Thomas Mills High School is a secondary school with academy status as well as a sixth form in Framlingham, Suffolk, England. The current Headteacher is Philip J Hurst.

History
The history of the school dates back to the beginning of the 18th century, when local merchant and Baptist philanthropist Thomas Mills stipulated within his will that money from his estate be used to "further the education of the children in Framlingham", and as such the Trustees of Mills' estate eventually established the first Mills School in 1751 on Brook Lane, Framlingham. The School was able to survive for one hundred and fifty years, during that time moving from  Brook Lane to Double Street within the town. The School was then combined for several years, starting in 1878, with the Hitcham School in Framlingham, before becoming separate once again in the form of the Mills Grammar School at the turn of the century.

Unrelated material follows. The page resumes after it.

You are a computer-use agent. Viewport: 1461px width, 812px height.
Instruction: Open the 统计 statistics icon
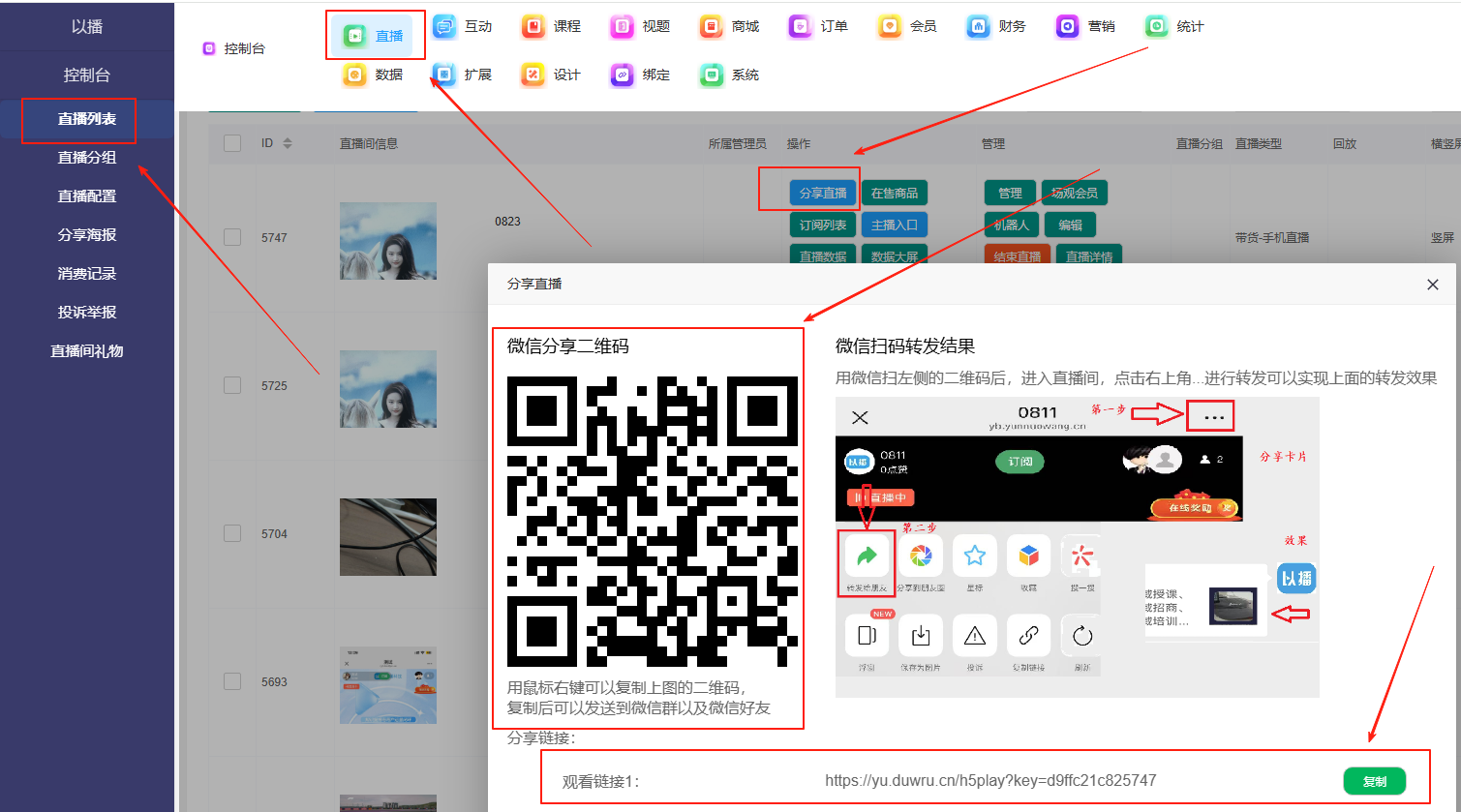(x=1157, y=27)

The Hitcham School continuing also, eventually becoming the modern Sir Robert Hitcham Primary School in the town. Opening in 1902 as an independent Grammar school for girls aged 8–16 with a starting total of only twenty five pupils, Mills Grammar School grew over the course of the 20th century, eventually submitting to local authority control in 1921, changing its age provision to 11–18 in 1945 and finally admitting boys to attend the school in the mid-Seventies.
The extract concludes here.